La dernière heure de Tyr a sonné. Les Tyriens peu à peu reculent ; les plus courageux se laissent égorger sur place, les autres s’enfuient à travers les rues ; ils vont donner sur les troupes qui accourent du port intérieur. Le combat a cessé, le carnage commence. Les Macédoniens avaient à se venger de la longueur du siège ; Tyr les retenait sous ses murs depuis sept mois. Aucun fuyard ne fut épargné ; 8,000 Tyriens périrent dans cette journée sans merci. « Tout était juste alors, » s’il en faut croire le poète ; l’ivresse du sang enlève, en effet, le soldat au plus sévère contrôle ; Alexandre ne put exercer sa clémence que sur les assiégés qui s’étaient réfugiés avec Azelmicus dans le temple d’Hercule. Et quelle clémence encore ! 30,000 hommes, les seuls échappés au massacre, furent vendus, sur le marché de Tyr comme esclaves. Il parut sans doute nécessaire de frapper de terreur tout ce qui eût été tenté d’imiter l’exemple de la cité altière.

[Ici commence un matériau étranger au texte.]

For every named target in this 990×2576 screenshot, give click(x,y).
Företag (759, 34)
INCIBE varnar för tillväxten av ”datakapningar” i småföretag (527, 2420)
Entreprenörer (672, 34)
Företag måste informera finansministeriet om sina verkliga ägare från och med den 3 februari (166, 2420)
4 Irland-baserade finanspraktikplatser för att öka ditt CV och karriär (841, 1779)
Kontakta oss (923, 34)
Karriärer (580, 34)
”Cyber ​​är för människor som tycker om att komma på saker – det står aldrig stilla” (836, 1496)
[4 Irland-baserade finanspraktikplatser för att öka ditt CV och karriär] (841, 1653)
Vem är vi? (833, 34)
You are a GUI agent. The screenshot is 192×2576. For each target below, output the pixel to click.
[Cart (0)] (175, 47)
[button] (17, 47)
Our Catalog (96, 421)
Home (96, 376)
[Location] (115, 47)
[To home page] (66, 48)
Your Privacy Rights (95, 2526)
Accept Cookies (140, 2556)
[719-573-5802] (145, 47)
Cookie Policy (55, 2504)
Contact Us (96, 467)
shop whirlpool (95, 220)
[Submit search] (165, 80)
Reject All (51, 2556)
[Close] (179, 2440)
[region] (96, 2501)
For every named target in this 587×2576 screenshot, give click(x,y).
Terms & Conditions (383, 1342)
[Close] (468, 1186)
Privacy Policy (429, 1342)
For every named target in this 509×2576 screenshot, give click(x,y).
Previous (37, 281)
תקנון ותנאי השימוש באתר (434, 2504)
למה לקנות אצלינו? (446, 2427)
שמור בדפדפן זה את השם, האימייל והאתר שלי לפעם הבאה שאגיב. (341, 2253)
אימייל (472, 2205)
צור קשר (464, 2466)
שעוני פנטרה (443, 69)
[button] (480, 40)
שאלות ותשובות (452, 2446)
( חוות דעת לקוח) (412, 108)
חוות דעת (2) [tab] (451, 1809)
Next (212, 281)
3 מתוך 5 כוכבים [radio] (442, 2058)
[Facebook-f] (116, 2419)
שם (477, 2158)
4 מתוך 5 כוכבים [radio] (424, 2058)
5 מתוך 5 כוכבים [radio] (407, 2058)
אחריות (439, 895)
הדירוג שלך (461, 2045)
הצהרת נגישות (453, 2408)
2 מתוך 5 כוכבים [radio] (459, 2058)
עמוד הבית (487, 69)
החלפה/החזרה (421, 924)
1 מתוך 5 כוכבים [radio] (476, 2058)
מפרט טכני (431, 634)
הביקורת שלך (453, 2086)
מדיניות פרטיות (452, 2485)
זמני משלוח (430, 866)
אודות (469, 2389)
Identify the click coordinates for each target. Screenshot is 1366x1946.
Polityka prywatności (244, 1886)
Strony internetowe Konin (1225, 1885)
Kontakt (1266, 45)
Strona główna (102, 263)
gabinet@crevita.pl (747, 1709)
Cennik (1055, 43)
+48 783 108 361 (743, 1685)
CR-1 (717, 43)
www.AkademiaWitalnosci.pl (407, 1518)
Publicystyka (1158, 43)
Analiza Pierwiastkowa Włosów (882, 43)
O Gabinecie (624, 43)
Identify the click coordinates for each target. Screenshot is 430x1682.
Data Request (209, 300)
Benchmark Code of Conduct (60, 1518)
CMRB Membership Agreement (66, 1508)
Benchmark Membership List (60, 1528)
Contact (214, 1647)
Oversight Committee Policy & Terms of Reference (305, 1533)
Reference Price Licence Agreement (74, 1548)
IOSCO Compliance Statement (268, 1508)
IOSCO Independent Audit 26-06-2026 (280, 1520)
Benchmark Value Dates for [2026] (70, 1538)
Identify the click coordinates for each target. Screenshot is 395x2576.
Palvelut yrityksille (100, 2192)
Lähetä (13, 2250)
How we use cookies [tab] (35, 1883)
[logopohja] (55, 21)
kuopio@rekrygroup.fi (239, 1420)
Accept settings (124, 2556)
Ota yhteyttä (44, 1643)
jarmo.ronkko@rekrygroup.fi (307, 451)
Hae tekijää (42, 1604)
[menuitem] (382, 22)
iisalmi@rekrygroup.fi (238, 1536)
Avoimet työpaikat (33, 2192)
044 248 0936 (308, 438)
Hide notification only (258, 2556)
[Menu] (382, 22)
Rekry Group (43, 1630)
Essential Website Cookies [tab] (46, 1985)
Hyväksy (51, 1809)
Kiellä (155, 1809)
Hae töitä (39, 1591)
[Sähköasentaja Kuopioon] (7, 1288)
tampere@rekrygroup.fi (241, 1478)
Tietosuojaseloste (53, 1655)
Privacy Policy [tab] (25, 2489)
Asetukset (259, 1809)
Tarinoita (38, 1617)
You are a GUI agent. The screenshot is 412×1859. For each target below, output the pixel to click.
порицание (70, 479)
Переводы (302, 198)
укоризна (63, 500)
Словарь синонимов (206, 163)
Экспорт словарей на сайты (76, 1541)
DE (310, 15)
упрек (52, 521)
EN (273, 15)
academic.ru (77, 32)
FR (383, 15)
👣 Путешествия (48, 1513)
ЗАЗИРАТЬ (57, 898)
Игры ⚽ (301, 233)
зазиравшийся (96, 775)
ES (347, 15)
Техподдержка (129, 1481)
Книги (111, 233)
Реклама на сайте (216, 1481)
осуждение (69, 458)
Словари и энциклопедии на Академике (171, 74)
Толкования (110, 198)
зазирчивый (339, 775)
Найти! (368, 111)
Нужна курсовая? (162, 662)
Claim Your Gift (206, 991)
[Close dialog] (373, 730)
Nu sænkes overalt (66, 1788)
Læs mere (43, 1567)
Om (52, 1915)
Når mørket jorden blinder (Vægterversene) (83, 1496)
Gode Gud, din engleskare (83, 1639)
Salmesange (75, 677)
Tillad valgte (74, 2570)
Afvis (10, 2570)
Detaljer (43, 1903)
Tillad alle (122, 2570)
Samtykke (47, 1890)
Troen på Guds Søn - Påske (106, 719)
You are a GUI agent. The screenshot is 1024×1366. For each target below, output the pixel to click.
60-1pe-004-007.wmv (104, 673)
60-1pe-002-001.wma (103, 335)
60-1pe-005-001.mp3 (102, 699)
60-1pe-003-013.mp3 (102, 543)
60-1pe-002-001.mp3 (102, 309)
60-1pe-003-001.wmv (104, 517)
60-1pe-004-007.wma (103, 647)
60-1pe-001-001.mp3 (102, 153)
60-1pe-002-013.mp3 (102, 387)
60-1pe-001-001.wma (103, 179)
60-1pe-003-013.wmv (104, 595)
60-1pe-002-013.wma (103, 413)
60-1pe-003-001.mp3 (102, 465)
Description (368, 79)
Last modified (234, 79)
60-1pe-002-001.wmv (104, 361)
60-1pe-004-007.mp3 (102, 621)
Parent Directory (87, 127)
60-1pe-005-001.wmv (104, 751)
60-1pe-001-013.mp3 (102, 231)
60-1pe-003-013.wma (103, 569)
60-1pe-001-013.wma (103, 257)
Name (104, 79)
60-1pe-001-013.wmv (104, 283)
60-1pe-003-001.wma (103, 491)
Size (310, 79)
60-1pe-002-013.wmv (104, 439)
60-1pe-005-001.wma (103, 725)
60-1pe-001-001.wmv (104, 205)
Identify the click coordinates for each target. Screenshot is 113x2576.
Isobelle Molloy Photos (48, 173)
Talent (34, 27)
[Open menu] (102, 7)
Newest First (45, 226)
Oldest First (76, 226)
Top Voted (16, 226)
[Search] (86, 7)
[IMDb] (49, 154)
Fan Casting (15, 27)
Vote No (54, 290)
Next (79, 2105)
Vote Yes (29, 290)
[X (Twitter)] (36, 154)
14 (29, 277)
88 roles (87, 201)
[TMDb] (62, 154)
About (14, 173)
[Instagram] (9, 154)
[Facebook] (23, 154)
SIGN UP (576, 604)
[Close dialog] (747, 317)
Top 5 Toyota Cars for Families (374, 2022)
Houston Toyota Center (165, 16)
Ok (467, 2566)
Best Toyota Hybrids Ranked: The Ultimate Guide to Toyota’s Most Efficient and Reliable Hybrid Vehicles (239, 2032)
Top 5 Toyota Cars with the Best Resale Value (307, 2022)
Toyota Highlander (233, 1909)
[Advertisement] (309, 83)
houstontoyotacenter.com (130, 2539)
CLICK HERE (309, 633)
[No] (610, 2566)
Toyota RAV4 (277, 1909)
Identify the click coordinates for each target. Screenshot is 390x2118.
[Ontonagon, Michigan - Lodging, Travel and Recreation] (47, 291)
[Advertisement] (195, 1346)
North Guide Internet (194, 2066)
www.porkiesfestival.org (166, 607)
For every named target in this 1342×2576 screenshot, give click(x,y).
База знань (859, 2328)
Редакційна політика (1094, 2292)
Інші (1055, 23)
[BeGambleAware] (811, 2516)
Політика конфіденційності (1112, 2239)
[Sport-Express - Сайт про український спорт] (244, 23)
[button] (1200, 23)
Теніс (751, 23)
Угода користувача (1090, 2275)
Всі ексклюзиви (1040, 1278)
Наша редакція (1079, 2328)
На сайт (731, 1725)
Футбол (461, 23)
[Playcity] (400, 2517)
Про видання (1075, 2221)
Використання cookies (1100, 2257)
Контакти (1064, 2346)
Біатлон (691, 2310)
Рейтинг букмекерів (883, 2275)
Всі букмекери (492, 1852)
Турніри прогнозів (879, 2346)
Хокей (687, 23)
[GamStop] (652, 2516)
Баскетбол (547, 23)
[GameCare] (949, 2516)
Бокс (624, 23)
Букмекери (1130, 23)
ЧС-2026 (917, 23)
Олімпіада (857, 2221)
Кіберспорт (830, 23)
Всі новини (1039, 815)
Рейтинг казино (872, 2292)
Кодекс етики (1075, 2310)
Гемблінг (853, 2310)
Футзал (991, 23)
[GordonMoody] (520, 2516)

La mesure, reconnaissons-le, était dans les mœurs du temps. Elle provoque notre indignation. Si Alexandre eût un seul instant hésité à la prendre, les murmures de l’armée lui auraient certainement reproché sa faiblesse. Les masses n’ont jamais été magnanimes, et, si nous voulons nous montrer équitables envers les anciens, il faut nous rappeler les sanglantes horreurs devant lesquelles n’ont pas reculé à diverses reprises des nations chrétiennes. L’homme de guerre, si humain que puisse être son tempérament, n’est que trop souvent forcé de se faire une conscience à la Richelieu. Il frappe et s’endort tranquille. Je comprends fort bien que, pour peu qu’on oublie que cet homme accomplit un rigoureux devoir, son calme, sans qu’on ose pourtant le blâmer, épouvante.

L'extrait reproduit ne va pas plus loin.